Problem statement: Please take the lines from the one holding "Screen dimensions: 1375x868" through the one holding "Task: Toggle the checkbox beside 名称 header" in the data below and copy them exactly.

Source information:
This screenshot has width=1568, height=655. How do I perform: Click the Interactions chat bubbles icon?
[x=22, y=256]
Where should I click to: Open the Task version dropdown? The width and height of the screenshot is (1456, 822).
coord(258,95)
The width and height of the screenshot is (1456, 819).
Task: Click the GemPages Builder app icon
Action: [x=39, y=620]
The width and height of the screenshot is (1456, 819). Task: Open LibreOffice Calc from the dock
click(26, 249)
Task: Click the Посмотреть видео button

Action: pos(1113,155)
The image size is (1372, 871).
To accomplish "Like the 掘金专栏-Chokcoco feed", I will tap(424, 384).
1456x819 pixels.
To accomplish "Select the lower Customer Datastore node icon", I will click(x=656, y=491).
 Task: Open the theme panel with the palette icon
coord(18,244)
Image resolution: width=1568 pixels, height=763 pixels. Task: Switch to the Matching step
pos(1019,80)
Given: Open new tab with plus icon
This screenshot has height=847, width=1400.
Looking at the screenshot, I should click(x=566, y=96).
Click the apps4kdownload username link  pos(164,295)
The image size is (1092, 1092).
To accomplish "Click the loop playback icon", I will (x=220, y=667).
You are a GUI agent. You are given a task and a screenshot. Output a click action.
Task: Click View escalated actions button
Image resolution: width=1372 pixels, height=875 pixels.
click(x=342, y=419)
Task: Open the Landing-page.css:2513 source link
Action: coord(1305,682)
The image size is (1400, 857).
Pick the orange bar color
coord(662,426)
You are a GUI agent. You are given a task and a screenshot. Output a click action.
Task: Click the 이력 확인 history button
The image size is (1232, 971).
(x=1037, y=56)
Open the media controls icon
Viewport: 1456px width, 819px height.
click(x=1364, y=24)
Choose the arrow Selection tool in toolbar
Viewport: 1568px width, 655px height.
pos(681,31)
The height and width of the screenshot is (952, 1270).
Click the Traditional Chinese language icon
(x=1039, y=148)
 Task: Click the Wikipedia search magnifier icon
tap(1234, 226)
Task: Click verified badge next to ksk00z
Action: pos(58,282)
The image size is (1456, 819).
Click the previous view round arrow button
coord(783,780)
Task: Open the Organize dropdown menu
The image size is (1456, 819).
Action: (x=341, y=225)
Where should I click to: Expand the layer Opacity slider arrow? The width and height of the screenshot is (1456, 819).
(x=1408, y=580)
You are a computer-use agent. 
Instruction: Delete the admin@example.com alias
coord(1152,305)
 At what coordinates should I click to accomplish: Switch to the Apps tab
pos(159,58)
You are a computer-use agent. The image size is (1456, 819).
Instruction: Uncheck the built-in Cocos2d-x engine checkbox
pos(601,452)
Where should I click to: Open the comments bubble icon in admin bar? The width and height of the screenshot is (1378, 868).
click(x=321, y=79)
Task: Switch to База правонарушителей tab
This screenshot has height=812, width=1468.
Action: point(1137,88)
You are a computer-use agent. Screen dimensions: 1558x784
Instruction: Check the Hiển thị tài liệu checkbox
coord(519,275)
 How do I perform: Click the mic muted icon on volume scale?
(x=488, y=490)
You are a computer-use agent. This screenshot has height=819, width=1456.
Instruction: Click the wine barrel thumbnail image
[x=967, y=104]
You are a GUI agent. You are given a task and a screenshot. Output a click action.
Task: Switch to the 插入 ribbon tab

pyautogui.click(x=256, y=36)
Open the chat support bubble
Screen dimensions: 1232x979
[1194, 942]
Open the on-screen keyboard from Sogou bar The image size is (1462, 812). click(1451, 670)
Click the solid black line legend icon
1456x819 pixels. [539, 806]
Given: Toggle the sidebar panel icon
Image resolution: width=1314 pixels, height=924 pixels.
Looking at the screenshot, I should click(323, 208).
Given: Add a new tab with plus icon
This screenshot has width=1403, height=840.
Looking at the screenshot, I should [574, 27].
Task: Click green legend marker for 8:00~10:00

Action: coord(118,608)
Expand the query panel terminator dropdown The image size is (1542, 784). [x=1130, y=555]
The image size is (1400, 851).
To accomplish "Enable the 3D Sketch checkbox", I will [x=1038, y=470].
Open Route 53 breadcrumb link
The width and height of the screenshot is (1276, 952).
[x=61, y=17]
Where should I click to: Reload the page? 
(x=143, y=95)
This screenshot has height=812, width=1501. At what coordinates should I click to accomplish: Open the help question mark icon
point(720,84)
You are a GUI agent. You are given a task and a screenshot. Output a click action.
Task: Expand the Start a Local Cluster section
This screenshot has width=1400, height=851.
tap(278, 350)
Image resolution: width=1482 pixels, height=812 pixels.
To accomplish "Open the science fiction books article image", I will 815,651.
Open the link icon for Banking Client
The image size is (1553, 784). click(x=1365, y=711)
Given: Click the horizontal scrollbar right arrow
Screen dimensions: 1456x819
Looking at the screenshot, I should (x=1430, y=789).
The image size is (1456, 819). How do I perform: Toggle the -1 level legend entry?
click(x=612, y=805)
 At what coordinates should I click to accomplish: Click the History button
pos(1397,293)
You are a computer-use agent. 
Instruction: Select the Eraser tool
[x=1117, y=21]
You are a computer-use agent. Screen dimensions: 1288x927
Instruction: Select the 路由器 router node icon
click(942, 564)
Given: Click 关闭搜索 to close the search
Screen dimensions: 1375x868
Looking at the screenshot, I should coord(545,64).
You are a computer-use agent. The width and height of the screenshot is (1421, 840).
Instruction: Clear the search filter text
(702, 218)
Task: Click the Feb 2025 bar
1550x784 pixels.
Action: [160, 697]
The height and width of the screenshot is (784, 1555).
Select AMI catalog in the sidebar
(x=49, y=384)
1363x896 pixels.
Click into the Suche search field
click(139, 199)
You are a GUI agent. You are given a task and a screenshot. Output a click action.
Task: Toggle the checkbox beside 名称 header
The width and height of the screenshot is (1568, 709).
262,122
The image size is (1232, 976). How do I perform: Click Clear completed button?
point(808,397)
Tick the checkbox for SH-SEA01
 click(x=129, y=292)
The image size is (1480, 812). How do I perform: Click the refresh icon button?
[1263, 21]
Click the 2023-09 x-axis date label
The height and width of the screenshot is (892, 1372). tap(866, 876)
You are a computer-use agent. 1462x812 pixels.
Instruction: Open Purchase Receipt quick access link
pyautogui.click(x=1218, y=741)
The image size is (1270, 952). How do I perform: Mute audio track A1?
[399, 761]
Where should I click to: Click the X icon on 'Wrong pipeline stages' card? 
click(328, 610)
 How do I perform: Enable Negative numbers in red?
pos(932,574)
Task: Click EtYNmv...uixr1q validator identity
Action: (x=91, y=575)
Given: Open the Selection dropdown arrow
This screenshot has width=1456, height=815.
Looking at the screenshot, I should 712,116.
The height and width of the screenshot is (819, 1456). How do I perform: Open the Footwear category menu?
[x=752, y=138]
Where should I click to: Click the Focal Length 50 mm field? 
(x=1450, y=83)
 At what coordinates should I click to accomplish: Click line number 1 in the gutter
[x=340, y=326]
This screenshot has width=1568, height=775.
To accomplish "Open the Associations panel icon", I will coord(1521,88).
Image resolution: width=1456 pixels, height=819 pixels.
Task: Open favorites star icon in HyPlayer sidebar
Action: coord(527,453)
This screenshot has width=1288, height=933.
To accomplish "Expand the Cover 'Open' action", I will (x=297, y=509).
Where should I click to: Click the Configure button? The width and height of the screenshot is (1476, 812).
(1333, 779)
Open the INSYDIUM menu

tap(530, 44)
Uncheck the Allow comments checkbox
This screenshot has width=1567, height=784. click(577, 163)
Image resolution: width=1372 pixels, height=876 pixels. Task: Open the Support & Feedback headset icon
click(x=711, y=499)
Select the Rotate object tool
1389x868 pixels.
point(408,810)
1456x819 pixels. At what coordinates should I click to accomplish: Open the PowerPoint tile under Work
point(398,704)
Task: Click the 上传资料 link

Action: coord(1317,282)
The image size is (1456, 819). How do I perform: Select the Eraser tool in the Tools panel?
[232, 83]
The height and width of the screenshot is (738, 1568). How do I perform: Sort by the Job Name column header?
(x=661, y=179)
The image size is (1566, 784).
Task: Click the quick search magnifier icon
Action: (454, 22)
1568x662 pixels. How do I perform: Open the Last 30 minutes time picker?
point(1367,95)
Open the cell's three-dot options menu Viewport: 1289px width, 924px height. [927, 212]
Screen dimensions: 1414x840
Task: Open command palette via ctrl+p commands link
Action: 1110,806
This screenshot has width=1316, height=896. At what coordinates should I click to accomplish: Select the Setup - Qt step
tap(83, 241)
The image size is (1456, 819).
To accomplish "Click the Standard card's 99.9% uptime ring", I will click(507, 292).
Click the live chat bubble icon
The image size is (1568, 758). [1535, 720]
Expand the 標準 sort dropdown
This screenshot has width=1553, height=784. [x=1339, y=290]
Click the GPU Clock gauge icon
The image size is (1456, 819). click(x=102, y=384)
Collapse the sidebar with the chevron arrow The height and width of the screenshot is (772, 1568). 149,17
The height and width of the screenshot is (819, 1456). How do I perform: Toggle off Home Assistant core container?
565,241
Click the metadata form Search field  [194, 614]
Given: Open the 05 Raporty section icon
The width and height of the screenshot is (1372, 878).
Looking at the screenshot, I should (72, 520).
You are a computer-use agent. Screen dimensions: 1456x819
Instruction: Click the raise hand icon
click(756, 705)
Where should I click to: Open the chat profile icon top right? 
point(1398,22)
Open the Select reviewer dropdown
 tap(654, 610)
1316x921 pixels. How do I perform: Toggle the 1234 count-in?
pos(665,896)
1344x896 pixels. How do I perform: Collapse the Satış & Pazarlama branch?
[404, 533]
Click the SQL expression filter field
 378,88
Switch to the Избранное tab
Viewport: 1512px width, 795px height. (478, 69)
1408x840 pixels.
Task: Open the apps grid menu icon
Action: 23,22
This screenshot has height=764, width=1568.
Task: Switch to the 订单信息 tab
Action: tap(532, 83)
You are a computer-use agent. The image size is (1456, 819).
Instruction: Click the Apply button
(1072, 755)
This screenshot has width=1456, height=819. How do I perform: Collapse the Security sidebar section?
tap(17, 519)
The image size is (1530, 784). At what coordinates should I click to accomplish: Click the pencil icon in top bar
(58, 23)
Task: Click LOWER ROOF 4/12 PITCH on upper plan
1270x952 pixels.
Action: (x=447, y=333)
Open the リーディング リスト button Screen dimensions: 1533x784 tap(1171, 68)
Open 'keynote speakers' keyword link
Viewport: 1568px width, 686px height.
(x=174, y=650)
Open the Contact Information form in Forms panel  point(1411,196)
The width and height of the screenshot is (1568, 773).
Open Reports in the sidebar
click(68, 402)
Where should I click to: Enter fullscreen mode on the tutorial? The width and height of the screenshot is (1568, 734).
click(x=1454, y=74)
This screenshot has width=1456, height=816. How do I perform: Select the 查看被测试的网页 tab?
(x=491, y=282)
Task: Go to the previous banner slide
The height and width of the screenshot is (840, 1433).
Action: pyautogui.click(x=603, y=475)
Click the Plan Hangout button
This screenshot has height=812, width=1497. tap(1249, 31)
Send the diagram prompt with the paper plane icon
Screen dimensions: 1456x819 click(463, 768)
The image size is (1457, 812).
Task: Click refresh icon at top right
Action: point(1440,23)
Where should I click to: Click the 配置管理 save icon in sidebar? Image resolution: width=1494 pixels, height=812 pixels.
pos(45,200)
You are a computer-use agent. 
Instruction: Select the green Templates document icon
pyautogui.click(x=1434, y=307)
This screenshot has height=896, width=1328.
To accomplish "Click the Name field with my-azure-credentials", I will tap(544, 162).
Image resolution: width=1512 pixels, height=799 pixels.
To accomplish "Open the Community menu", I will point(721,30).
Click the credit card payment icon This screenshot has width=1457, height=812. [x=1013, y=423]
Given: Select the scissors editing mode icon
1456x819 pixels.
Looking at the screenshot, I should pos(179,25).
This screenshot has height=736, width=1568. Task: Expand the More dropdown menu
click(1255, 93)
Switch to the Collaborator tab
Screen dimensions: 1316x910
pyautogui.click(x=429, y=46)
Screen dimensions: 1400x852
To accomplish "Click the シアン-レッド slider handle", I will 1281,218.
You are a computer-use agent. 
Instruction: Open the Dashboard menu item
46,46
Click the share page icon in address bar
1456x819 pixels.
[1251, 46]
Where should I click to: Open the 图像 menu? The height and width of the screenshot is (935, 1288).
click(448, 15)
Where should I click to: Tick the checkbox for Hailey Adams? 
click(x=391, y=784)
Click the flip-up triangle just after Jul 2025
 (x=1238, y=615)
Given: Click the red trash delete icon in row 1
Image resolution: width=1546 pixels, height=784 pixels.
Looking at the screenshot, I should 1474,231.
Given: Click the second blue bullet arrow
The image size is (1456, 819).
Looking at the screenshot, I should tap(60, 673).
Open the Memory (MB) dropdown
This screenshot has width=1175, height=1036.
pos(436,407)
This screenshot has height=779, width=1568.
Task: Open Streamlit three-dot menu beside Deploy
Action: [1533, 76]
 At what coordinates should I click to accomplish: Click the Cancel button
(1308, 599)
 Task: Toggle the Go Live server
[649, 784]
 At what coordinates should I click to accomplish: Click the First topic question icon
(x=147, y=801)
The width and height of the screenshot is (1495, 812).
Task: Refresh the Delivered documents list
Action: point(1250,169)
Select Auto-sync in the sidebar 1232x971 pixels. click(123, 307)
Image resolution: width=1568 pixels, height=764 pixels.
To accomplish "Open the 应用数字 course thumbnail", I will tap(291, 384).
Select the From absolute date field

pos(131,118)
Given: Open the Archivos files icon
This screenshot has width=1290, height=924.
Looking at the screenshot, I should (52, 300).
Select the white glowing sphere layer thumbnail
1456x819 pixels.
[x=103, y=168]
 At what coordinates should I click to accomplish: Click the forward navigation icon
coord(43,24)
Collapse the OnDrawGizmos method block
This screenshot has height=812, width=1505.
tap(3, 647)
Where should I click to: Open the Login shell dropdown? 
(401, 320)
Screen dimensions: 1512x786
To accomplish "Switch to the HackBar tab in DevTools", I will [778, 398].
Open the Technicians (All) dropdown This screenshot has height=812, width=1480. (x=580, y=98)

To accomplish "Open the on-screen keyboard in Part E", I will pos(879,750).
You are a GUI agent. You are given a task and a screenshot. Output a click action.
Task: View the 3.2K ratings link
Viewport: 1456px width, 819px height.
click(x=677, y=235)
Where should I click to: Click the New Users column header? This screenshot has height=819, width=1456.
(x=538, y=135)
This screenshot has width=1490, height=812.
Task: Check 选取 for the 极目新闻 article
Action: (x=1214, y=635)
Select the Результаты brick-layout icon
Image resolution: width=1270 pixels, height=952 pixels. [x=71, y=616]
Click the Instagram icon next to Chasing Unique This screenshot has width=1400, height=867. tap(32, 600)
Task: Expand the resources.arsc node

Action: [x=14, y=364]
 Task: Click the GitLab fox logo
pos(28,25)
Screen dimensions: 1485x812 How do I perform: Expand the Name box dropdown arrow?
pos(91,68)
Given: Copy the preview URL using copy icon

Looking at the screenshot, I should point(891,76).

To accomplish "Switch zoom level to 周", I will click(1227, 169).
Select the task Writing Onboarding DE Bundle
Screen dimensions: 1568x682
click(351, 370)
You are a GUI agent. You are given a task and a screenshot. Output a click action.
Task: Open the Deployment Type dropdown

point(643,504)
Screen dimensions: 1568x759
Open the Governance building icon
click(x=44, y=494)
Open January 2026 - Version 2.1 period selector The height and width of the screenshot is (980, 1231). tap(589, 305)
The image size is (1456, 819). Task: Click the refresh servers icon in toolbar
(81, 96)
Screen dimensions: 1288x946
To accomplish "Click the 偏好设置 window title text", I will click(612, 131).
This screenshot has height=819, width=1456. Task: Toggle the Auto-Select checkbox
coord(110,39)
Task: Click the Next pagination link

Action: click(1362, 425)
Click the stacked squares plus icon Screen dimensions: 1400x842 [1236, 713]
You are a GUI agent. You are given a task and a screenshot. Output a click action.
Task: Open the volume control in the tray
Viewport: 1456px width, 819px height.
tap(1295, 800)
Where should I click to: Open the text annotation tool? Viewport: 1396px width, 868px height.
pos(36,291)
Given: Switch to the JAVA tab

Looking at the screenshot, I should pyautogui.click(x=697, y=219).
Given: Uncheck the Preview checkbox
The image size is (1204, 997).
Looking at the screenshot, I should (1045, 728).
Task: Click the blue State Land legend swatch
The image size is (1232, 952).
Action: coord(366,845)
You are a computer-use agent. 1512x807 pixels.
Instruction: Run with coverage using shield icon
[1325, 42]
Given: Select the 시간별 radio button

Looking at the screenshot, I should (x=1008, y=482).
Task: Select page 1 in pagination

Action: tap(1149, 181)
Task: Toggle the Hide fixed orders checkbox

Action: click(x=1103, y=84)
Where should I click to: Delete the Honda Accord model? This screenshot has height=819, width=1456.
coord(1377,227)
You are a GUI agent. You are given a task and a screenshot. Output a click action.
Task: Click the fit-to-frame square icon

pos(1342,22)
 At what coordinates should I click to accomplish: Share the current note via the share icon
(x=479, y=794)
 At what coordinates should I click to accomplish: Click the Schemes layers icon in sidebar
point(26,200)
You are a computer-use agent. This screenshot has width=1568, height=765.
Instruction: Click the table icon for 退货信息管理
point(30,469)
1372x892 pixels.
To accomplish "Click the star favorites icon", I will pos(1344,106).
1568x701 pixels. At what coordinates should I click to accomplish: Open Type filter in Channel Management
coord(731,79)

Solution:
Screen dimensions: 1375x868
Looking at the screenshot, I should coord(545,64).
You are a computer-use agent. The width and height of the screenshot is (1421, 840).
Instruction: Clear the search filter text
(702, 218)
Task: Click the Feb 2025 bar
1550x784 pixels.
Action: [160, 697]
The height and width of the screenshot is (784, 1555).
Select AMI catalog in the sidebar
(x=49, y=384)
1363x896 pixels.
Click into the Suche search field
click(139, 199)
You are a GUI agent. You are given a task and a screenshot. Output a click action.
Task: Toggle the checkbox beside 名称 header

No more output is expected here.